Material provided:
.....

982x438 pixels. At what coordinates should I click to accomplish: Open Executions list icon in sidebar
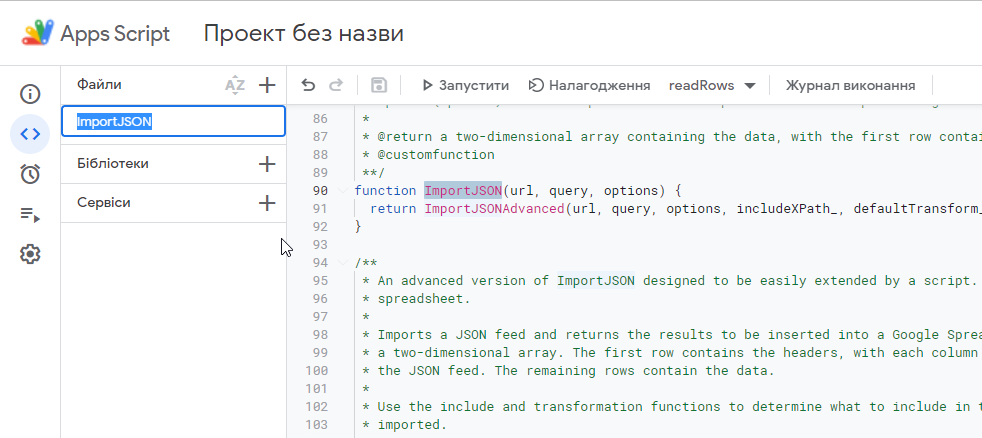(x=30, y=214)
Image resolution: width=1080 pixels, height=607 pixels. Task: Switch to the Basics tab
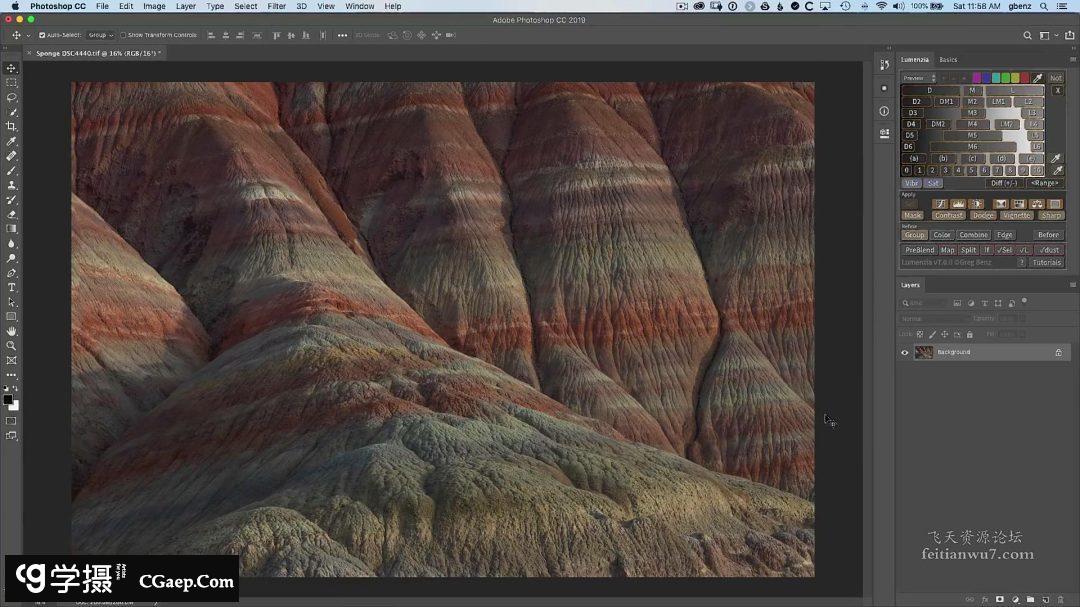point(948,59)
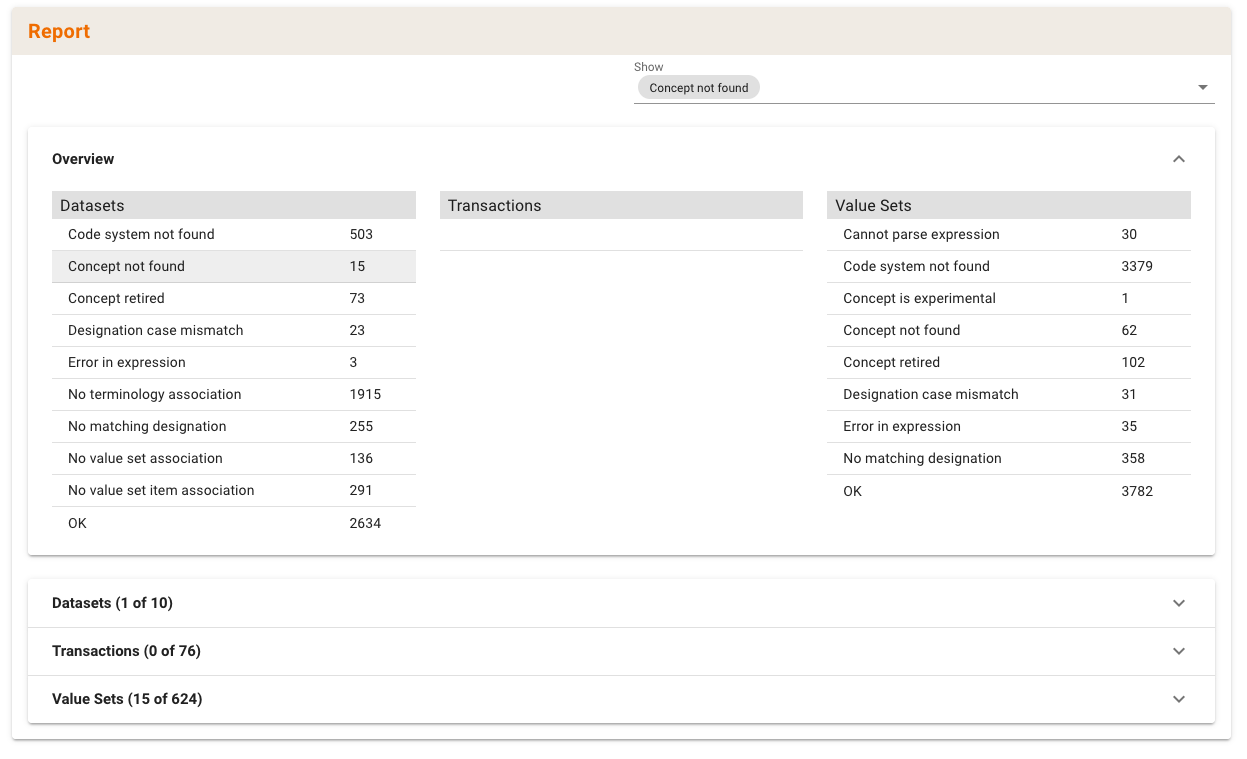Viewport: 1247px width, 759px height.
Task: Collapse the Overview panel chevron
Action: (x=1178, y=159)
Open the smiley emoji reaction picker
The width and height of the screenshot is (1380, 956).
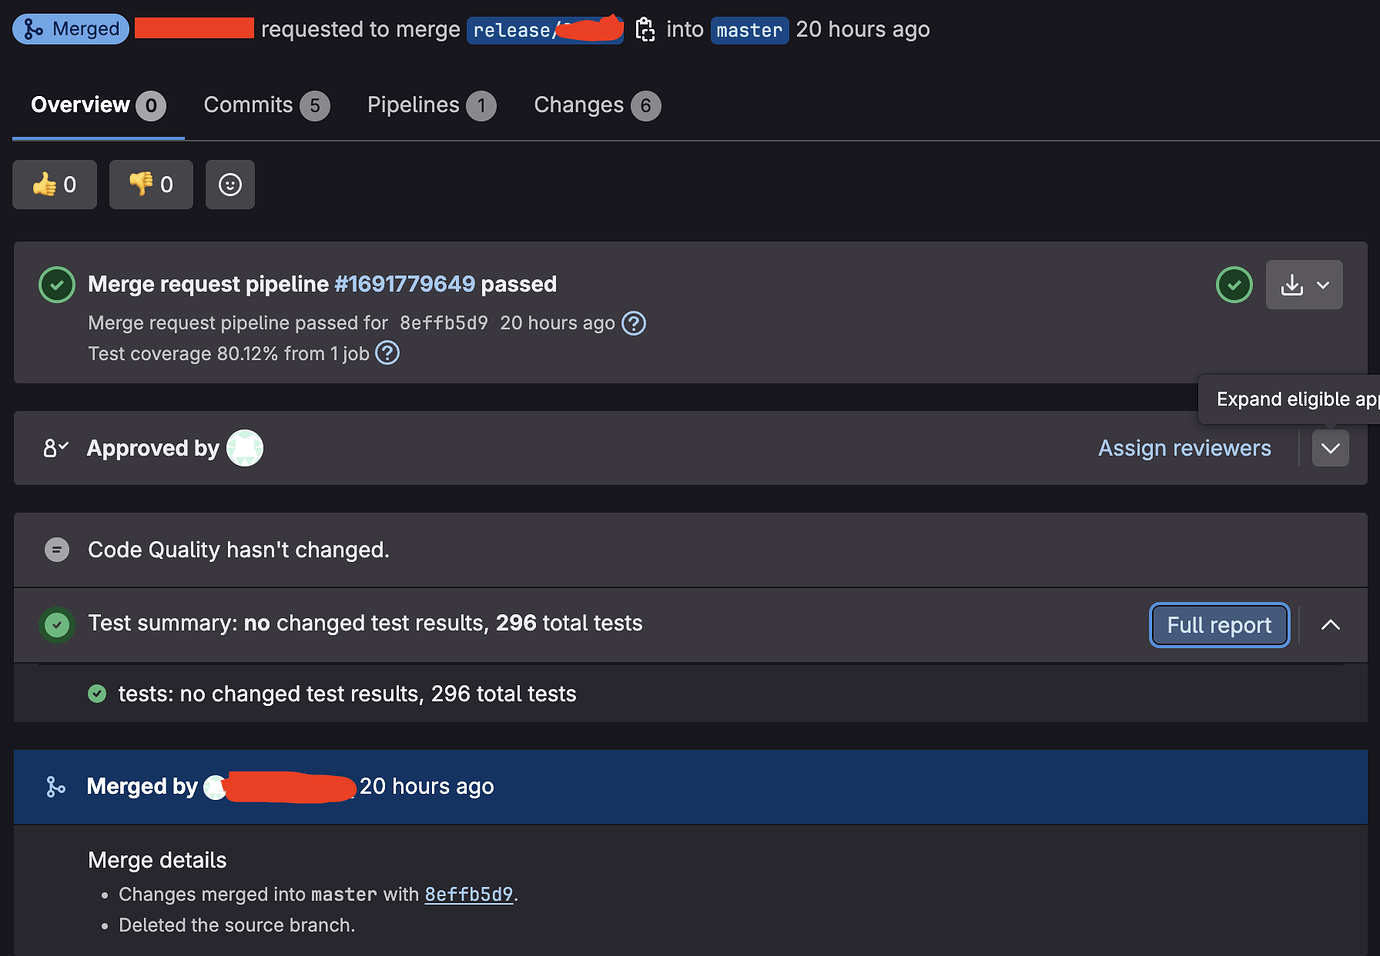(230, 184)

.....

Exercise requirements: Copy out every line of text from all the entries above word for word, leaving out the pictures.

The reply:
982x438 pixels. At what coordinates should I click to accomplish: Open Executions list icon in sidebar
(x=30, y=214)
Image resolution: width=1080 pixels, height=607 pixels. Task: Switch to the Basics tab
point(948,59)
Viewport: 1247px width, 759px height.
Task: Collapse the Overview panel chevron
Action: (x=1178, y=159)
Open the smiley emoji reaction picker
The width and height of the screenshot is (1380, 956).
(230, 184)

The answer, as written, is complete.